I ask Hamblin about language. People who do not actively engage with the gender debate often feel lost in the language of gender and sexuality and irritated by the issue of pronouns. Robert is a book that avoids academic language and the reader experiences the speaker learning to express himself, not just physically, but also in appropriate language, as he develops. He shares how he fumbles towards his identity in the only language that was available to him at the time, giving permission for readers to be brave about adjusting their own language.

“We are all petrified,” he exclaims, when I say people are afraid of getting the language of a revolution wrong.

Hamblin is uncompromising in his insistence on a clear political stance and is merciless, by his own accounting, to people who refuse to be sensitive, who tell off-colour jokes, ask rude questions or dismiss the gender shake-up. And yet, throughout the interview, he consistently demonstrates a deep compassion for others.

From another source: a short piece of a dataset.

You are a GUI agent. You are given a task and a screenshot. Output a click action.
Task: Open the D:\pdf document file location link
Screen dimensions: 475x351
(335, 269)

“Look,” he says, speaking in a measured, less ebullient way now, “I lived through the time when I had to teach people to use masculine pronouns for me before I’d had any physical changes and it was a really difficult, really painful time for all of us — and this was before it was all over the internet. I really understand the pain of it. And just as we all started getting used to it, the non-binary movement came along. And they came up with the pronoun ‘they’. I’d learnt from my academic friends that language is everything, that it’s the departure point for changing the world. But then I had to start calling people ‘they’ and, yoh, that was hard.

“It’s hard in the first place because you’re pulling apart something fundamental. The first lesson you learned in how to be human was “you are a girl” and “you are a boy” and you treat tannies like this, and ooms like that, and if you don’t get it right you can lose all your power.

“Gender — pronouns — are the fundamental survival strategy you are taught in the colonised world. Fundamentally grasping that gender is a survival strategy is what keeps you safe. You can get killed for getting it wrong. And here we are now unpicking it and someone — someone vulnerable — is asking you to fuck with a basic survival strategy by asking you to use a pronoun for them you aren’t used to.

“They might seem arrogant to you to be asking it at all, but they’re actually supremely vulnerable. And suddenly you are also vulnerable, because you are being asked to let go the guy ropes of your survival strategy. Or at the very least loosen them.

“And suddenly, in that moment, when someone asks you to use a certain pronoun, we’re all off balance. It’s difficult. No one has even pulled out a knife and everyone feels like they’re about to die.

“We live with constructed fantasies and narratives and this gender one feels so important. So fight or flight is people’s response. 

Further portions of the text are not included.